I didn’t know how to cook—anything. I never liked babies so when I had my own I was pretty clueless how to take care of them. I am sure people were scared I was going to kill mine. I didn’t know who I was at ALL!  I mean at all. I got married and just did what I knew, which was what I saw growing up. I hadn’t read, taken classes, or been exposed to different ways of how to live life. I hadn’t had enough time to begin developing goals for myself or even realizing I could do such a thing. I thrust myself into marriage and family without realizing the weight of what I was doing.  No I don’t want to go back to that.

Should my husband and I just go back to how we were in our 30’s?  Well he left me right after we had our fourth child and had an affair. He came back when the youngest was one. I had 1, 3, 5, and 10, was working part-time, and went back to college. Our 30’s were a shit show as we fumbled around to try to make things work without properly talking about or solving problems. No I am not going through that again. Then the 40’s.  Just did it. It entailed raising kids, growing careers, kind of “arriving”, and then having them start leaving home and watching what we knew get pulled apart. It was the beginning of major life changes for me. No we must keep moving forward.

So as we face the empty nest and second adulthood it can’t be about going back. We can’t just skip back and pick up where we left off. I never started anything to go back to. I didn’t know who I was. All I knew was I loved this guy, I have been married to for 32 years, loved the sex, was utterly in love with his strength and the way he could stand up to my brand of crazy, and wanted to be with him 24/7. That is what I knew about life. I knew how to get pregnant and how to get married and off we went on a journey of pain, beauty, and life.

It is difficult finding a new locus of identity as we face our inevitable departure from this world. Before we had our entire lives ahead of us. There was time to explore, try things, and make mistakes, but we don’t feel that sense of freedom now. We feel limits and some of those have been engrained in our minds for over fifty years. We are talking about breaking free from the chains we have erected in our minds and hearts. About understanding a little more about life and charting a course with a treasure trove of information flowing through our heads. It’s about overcoming deep seeded fears and shedding expectations. All of which must happen as we still wear the hat of employee, co-worker, spouse, parent, religious follower, community and family member. We are a lot more than we were thirty years ago.  It all plays a part.

My dad spent a greater portion of my childhood teaching me a few things.  He would encourage me to read books, watch movies, expose myself to information, and even do mind expanding exercises to help me develop a large view of the world.
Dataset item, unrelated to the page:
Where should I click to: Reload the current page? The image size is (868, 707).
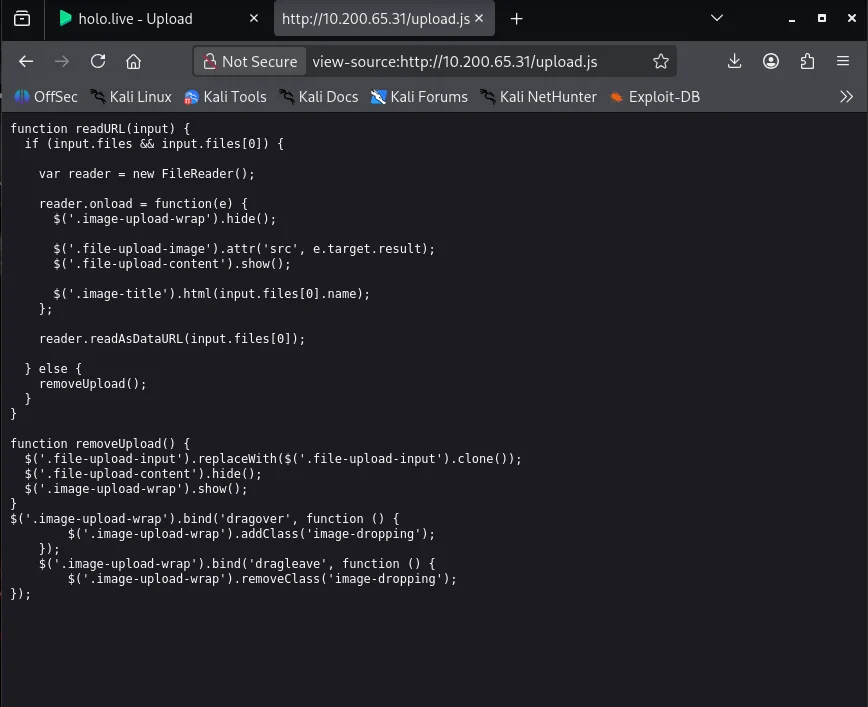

He wanted me to see a big world and find my place in it. A skill that can be helpful as we determine what we want our second act to look like.
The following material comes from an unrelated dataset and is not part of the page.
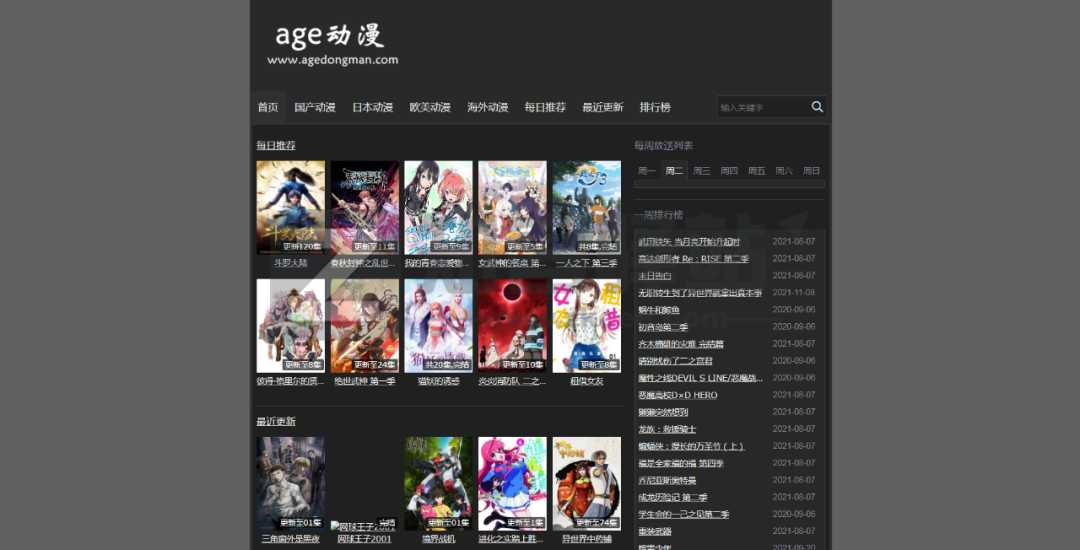This screenshot has width=1080, height=550.
Task: Switch to the 周日 weekday tab
Action: (811, 171)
People who have lived through 50 plus years of life have a body of knowledge, understanding, and wisdom. Experiences have shaped and changed us. We are not who we used to be. As we face the inevitability of what is ahead, and as our kids leave home, we begin to see life with a new perspective. What comes next should be a result of all we were, all we are, and all we want to be. It might be a journey to figure out what comes next, but that is a beautiful thing. It is good to get the opportunity to feel uncomfortable long enough to make us question everything and then formulate a new plan. It is a gift for we are here and living and able to decide what comes next.

I don’t know what is ahead. How long my life will be. I am not far from being the confused twenty year old I was once was, but she has grown and matured. She knows a lot more than she did and if she can overcome her fears, embrace the fact that raising kids is over, and now it’s time for her to figure out how she wants to live life, she will do amazing things. I can hear dad saying, “Marcy, do you see.”  Do you see this world, do you see opportunity, do you see beyond your borders? Yes, dad, I see. Then go out and find your new place in the world and live in it.